(Stored records)
=== Section Start ===

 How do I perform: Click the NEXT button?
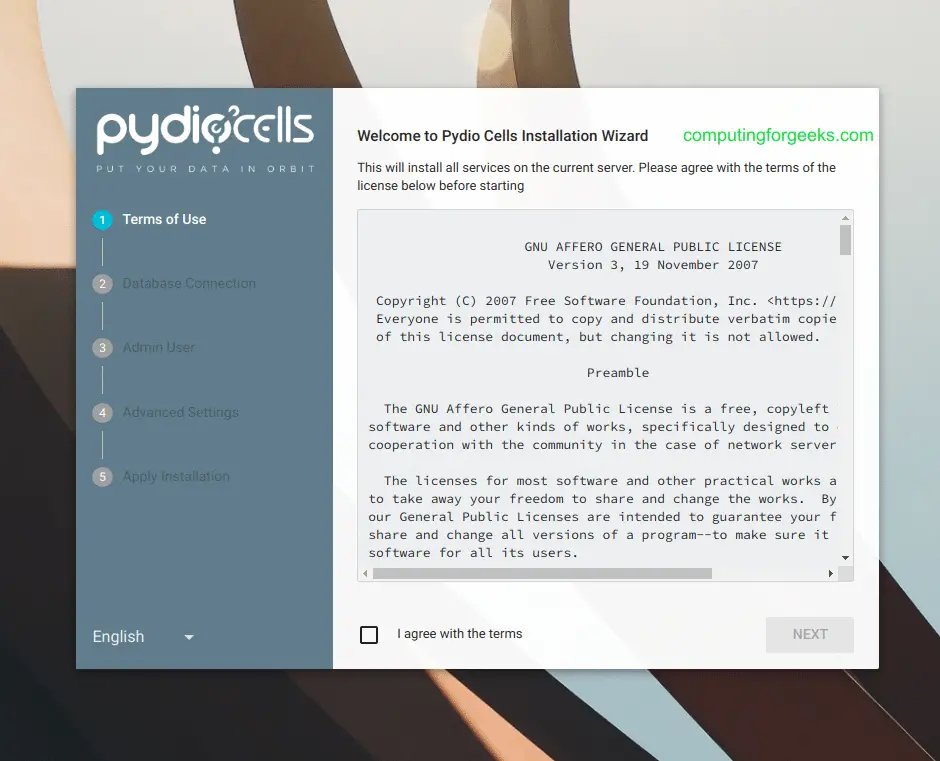click(x=809, y=634)
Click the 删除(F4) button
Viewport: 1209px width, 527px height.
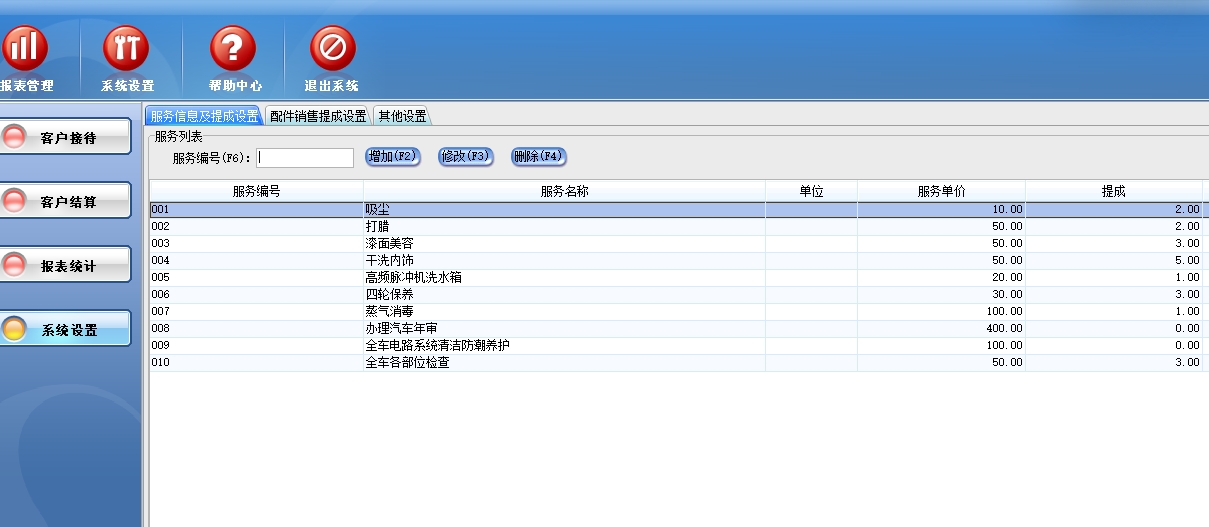pyautogui.click(x=538, y=157)
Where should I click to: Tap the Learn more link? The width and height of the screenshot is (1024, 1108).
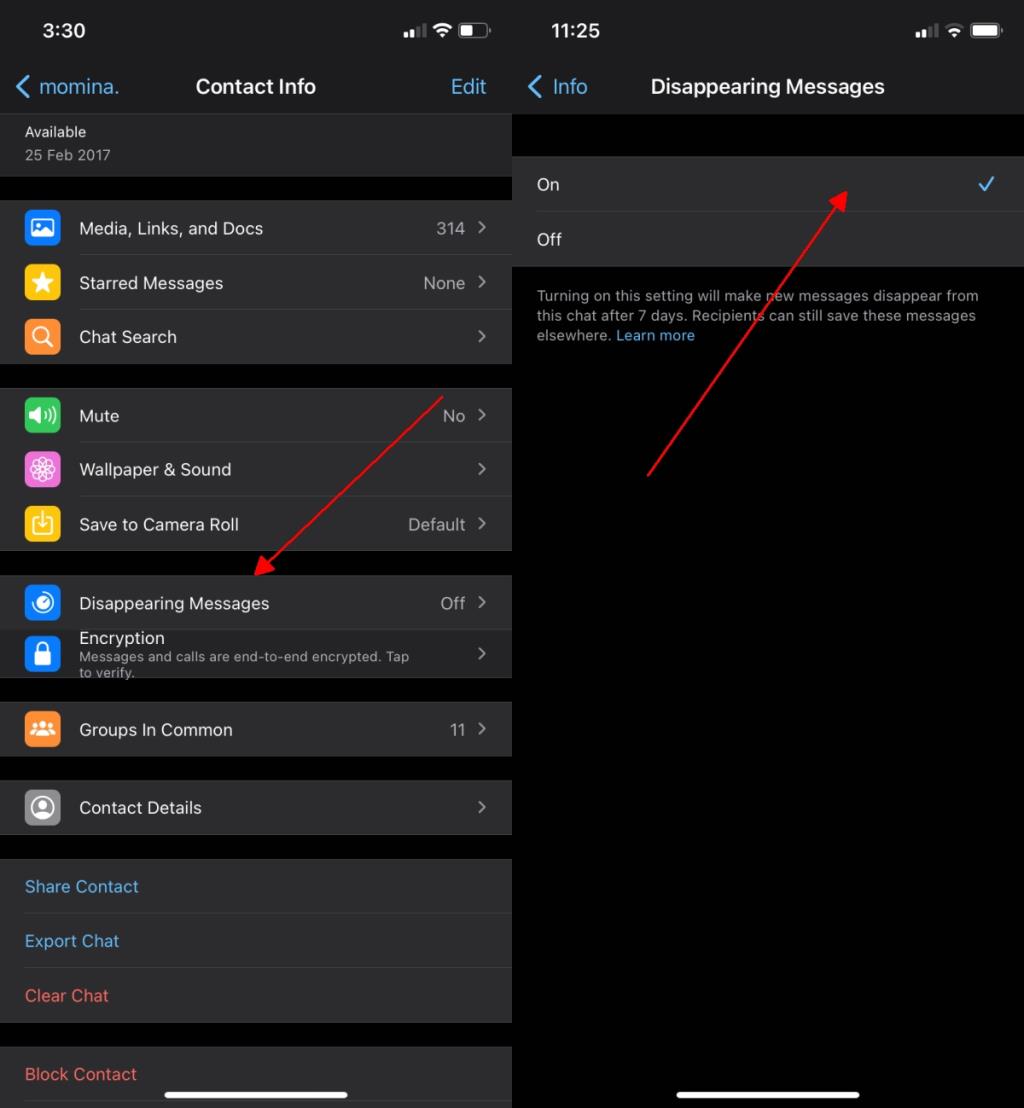pos(655,335)

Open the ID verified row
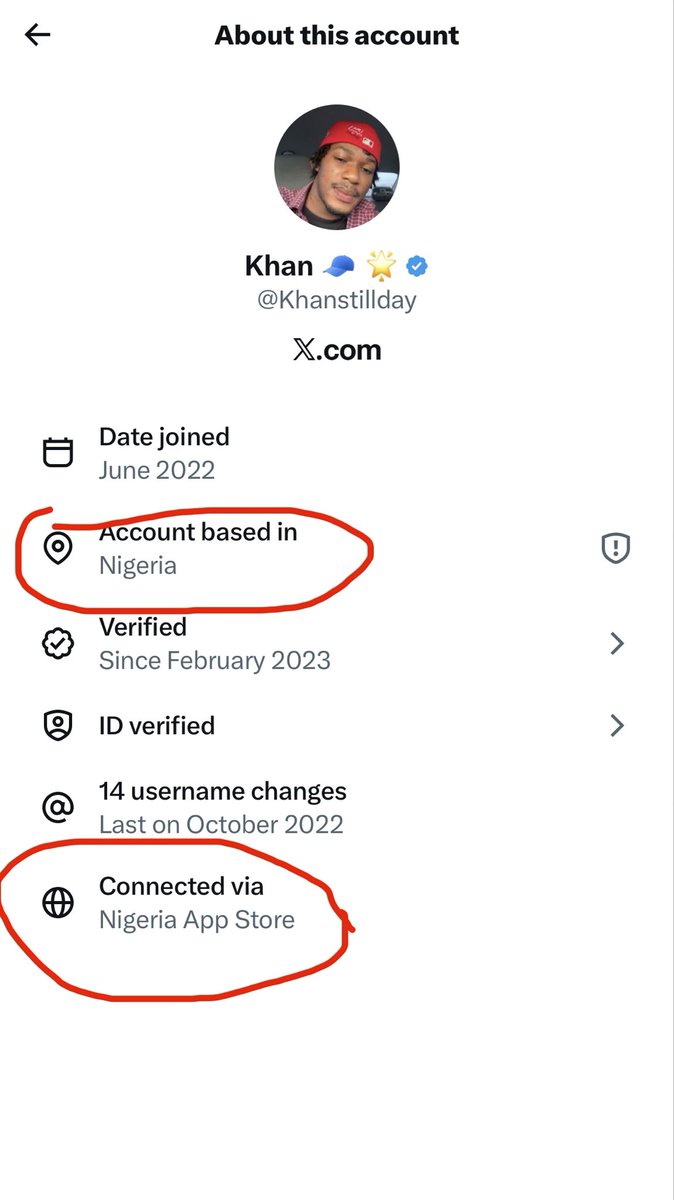337,725
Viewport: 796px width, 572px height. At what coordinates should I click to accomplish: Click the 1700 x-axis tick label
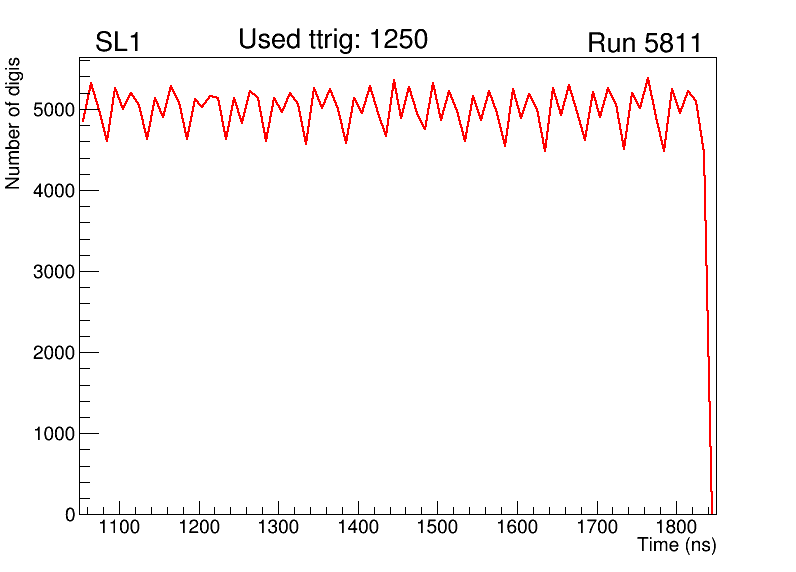pos(596,528)
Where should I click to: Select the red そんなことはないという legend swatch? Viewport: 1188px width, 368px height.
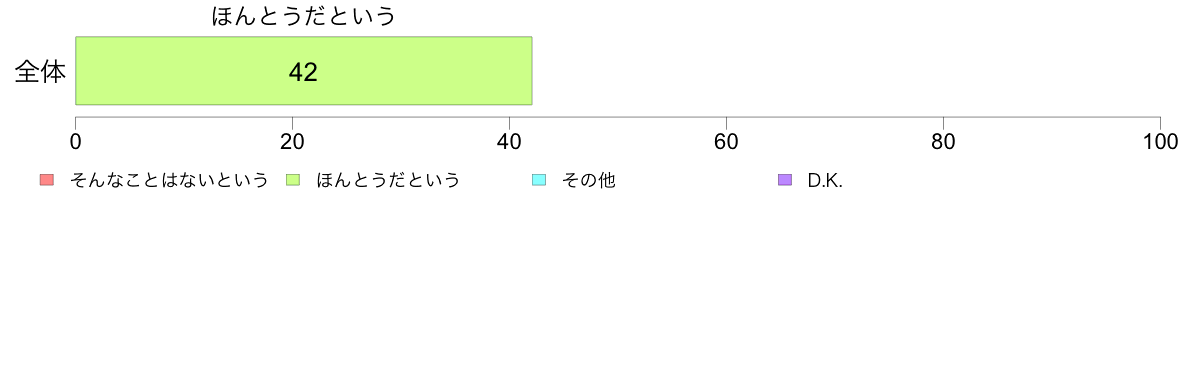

=== Section End ===

§ EXERCISE: Retype the records verbatim, but not their images.

§ THE COMPLETED TASK:
 How do I perform: Click the NEXT button?
click(x=809, y=634)
Click the 删除(F4) button
Viewport: 1209px width, 527px height.
pyautogui.click(x=538, y=157)
Where should I click to: Tap the Learn more link? The width and height of the screenshot is (1024, 1108).
pos(655,335)

Open the ID verified row
337,725
Viewport: 796px width, 572px height. At what coordinates should I click to accomplish: Click the 1700 x-axis tick label
pos(596,528)
Where should I click to: Select the red そんなことはないという legend swatch? Viewport: 1188px width, 368px height.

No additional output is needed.